To get you started, some links here on CV: Extreme value theory for count data

Extreme Value Theory and heavy (long) tailed distributions

Large deviation theory exercise

You have a sequence of trials, with probability $p$ per trial of a "success" (that the simulation runs).

a) If you want P(simulation is triggered at least once in $n$ trials) that's a calculation from a binomial distribution, but you can work the probability out from first principles by working out the probability of the complementary event (no successes) and subtracting from 1.

In your case, $p = 3.167\times10^{-5}$, P(0 successes) = $(1-p)^n$, so P(at least 1 success) = $1-(1-p)^n$.

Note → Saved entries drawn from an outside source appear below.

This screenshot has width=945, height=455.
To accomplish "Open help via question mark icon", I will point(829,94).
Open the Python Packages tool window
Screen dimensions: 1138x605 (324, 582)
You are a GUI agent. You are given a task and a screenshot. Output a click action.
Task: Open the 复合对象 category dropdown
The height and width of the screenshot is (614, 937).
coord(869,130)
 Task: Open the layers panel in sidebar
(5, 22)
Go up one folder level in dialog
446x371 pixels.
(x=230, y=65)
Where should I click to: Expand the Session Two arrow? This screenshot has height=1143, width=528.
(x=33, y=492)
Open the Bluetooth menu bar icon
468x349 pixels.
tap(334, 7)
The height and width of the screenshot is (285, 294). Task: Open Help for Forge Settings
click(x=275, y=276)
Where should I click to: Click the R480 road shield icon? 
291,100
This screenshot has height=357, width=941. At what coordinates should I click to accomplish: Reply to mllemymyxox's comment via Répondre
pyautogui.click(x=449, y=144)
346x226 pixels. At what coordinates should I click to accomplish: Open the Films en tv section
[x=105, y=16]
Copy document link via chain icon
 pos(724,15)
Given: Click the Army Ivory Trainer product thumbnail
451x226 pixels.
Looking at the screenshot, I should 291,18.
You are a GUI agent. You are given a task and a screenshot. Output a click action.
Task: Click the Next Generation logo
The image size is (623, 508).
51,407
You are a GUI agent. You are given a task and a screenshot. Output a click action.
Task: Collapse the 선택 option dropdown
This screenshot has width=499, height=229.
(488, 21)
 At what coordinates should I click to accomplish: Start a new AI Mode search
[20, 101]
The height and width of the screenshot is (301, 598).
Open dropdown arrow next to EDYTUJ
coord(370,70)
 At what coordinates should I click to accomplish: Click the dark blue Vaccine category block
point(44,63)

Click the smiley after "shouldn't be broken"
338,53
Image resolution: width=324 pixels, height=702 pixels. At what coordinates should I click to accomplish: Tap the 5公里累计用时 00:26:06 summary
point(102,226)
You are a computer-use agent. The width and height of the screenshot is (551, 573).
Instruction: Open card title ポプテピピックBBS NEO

b) If you want the distribution of the number of trials to the first success that's a geometric($p$); it has mean $1/p$.

One useful rule of thumb: The probability that you observe success at least once when $n=1/p$ is $1-(1-p)^{1/p} =1-(1-1/n)^{n} \approx 1-1/e \approx 63.2\%$.

So the expected number of trials to the first success is $1/p \approx 31574$ and the probability of at least one success in that many trials is about 63.2%

If $n$ is some multiple of $\frac{1}{p}$, $n = k\cdot\frac{1}{p}$, say, then it has an approximate probability of $1-\exp(-k)$ of seeing at least one success.

So in 10000 trials you have about $1-\exp(-10000/31574)\approx 27\%$ chance of the simulation starting at least once.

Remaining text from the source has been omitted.